RECORDED DATA →
----
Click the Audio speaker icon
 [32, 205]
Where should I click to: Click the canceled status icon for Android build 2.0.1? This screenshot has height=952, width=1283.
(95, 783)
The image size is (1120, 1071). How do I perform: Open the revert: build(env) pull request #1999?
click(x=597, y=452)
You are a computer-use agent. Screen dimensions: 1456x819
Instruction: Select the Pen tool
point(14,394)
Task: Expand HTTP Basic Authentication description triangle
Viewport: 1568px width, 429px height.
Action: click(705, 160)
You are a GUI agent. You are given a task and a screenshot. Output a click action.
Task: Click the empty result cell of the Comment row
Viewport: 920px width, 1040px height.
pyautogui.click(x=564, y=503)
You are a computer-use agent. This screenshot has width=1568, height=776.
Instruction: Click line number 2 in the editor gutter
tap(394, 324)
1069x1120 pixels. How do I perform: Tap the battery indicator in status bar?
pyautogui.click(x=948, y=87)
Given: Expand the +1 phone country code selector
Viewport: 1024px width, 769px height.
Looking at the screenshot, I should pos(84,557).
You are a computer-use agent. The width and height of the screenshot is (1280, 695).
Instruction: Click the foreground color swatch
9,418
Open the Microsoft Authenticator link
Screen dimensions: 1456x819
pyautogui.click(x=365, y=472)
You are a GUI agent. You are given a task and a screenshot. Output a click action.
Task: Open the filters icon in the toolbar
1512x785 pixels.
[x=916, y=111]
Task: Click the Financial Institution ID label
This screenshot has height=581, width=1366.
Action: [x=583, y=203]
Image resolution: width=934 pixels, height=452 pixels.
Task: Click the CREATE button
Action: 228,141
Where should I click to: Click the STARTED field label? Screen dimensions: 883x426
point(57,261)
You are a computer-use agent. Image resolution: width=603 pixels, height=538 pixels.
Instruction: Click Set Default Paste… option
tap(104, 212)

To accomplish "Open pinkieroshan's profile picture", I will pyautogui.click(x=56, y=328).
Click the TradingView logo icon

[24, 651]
----
CHALLENGE → Reproduce the data verbatim, beginning at the line that contains "Where should I click to: Click the canceled" and ending with the last line of the data.

ANSWER BELOW →
Where should I click to: Click the canceled status icon for Android build 2.0.1? This screenshot has height=952, width=1283.
(95, 783)
The image size is (1120, 1071). How do I perform: Open the revert: build(env) pull request #1999?
click(x=597, y=452)
You are a computer-use agent. Screen dimensions: 1456x819
Instruction: Select the Pen tool
point(14,394)
Task: Expand HTTP Basic Authentication description triangle
Viewport: 1568px width, 429px height.
Action: click(705, 160)
You are a GUI agent. You are given a task and a screenshot. Output a click action.
Task: Click the empty result cell of the Comment row
Viewport: 920px width, 1040px height.
pyautogui.click(x=564, y=503)
You are a computer-use agent. This screenshot has width=1568, height=776.
Instruction: Click line number 2 in the editor gutter
tap(394, 324)
1069x1120 pixels. How do I perform: Tap the battery indicator in status bar?
pyautogui.click(x=948, y=87)
Given: Expand the +1 phone country code selector
Viewport: 1024px width, 769px height.
Looking at the screenshot, I should pos(84,557).
You are a computer-use agent. The width and height of the screenshot is (1280, 695).
Instruction: Click the foreground color swatch
9,418
Open the Microsoft Authenticator link
Screen dimensions: 1456x819
pyautogui.click(x=365, y=472)
You are a GUI agent. You are given a task and a screenshot. Output a click action.
Task: Open the filters icon in the toolbar
1512x785 pixels.
[x=916, y=111]
Task: Click the Financial Institution ID label
This screenshot has height=581, width=1366.
Action: [x=583, y=203]
Image resolution: width=934 pixels, height=452 pixels.
Task: Click the CREATE button
Action: 228,141
Where should I click to: Click the STARTED field label? Screen dimensions: 883x426
point(57,261)
You are a computer-use agent. Image resolution: width=603 pixels, height=538 pixels.
Instruction: Click Set Default Paste… option
tap(104, 212)

To accomplish "Open pinkieroshan's profile picture", I will pyautogui.click(x=56, y=328).
Click the TradingView logo icon

[24, 651]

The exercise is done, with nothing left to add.